Betaine, Methylation and More
Beets are high in a micronutrient called betaine, also known as trimethylglycine, which serves several functions. It acts as a methyl donor, along with choline, folic acid, vitamin B12, and methionine. These micronutrients work together in a process called methylation, which is important to cellular health and replication. Specifically, methylation turns “on” or turns “off” genes to influence whether they are expressed or suppressed. Methylation is a key component of epigenetics, the process by which environmental factors like diet influence genetic expression. For this reason, beets are often included as a component of diets optimal for methylation.
Betaine is readily absorbed and may help to protect kidney, liver and heart health. It protects against methylation imbalances that can lead to elevated plasma homocysteine, dyslipidemia and fatty liver disease. High homocysteine levels may indicate poor methylation function, and can increase the risk for heart attack, stroke and coronary artery disease. Researchers have observed an inverse relationship between plasma betaine levels and homocysteine. In the liver, betaine may prevent or reduce the accumulation of fat in the liver, which may be protective against non-alcoholic fatty liver disease. In the kidneys, it can protect cells from high concentrations of urea and electrolytes, as well as modulate immune function in liver cells during times of stress by mediating TNF-a, phagocytosis, COX-2 and prostaglandin expression. In all cells, betaine helps regulate osmolality, hydration and volume, helping the body adapt to stressors. This type of osmotic function helps regulate red blood cell volume by influencing membrane activity. Some research suggests that diets high in methyl donor nutrients, like betaine and choline, can be protective against certain cancers, including breast cancer.4-5
Methylation is the transfer of one carbon methyl group (CH3) from one molecule to another that activates or deactivates the target molecule. Methylation is necessary for many functions, including: cell division, DNA and RNA synthesis and repair, epigenetic regulation of gene expression, neurotransmitter synthesis, detoxification, phospholipid synthesis, myelination of peripheral nerves and central nervous system development (neural tube formation).

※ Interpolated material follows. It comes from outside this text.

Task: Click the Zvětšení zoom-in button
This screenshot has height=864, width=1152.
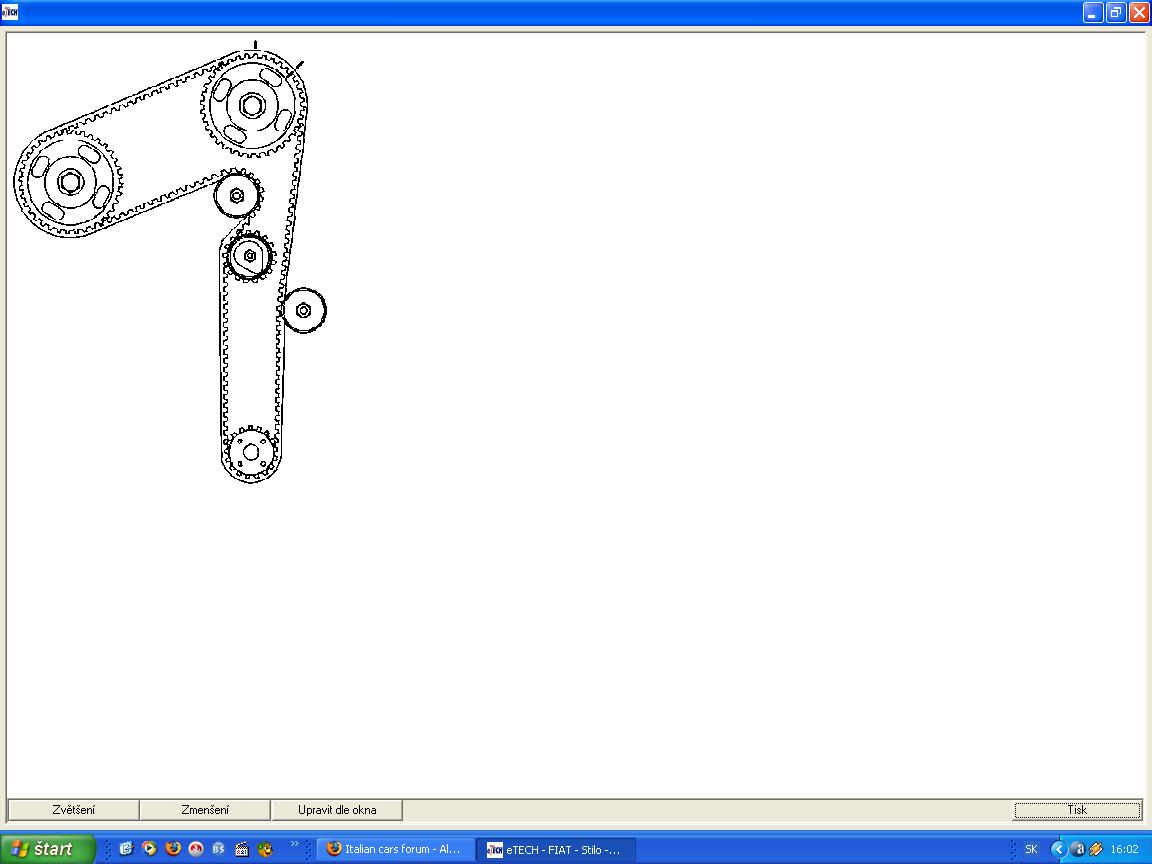Action: tap(73, 810)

Raw, juiced, or roasted, this superfood offers a wealth of potential health benefits, courtesy of the unique antioxidants, phytochemicals, and key nutrients found in beets.
- Clifford, T., Howatson, G., West, D. J., & Stevenson, E. J. (2015). The potential benefits of red beetroot supplementation in health and disease. Nutrients, 7(4), 2801–2822. https://doi.org/10.3390/nu7042801
- Clements WT, Lee SR, Bloomer RJ. (2014). Nitrate ingestion: A review of the health and physical performance effects. Nutrients, 6: 522-5264.

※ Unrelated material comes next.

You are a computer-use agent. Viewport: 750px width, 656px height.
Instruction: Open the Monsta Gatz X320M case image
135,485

- Lidder S, Webb AJ. (2012). Vascular effects of dietary nitrate (as found in green leafy vegetables and beet root) via the nitrate-nitrite-nitric oxide pathway. Br J Clin Pharmacol. 75(3):677-696.
- Craig SA. (2004, September). Betaine in human nutrition. Am J Clin Nutr.;80(3):539-49.
- Du, Yu-Feng & Lin, Fang-Yu & Long, Wei-Qing & Luo, et al. (2016). Serum betaine but not choline is inversely associated with breast cancer risk: a case–control study in China. European Journal of Nutrition, 56. doi. 10.1007/s00394-016-1183-3.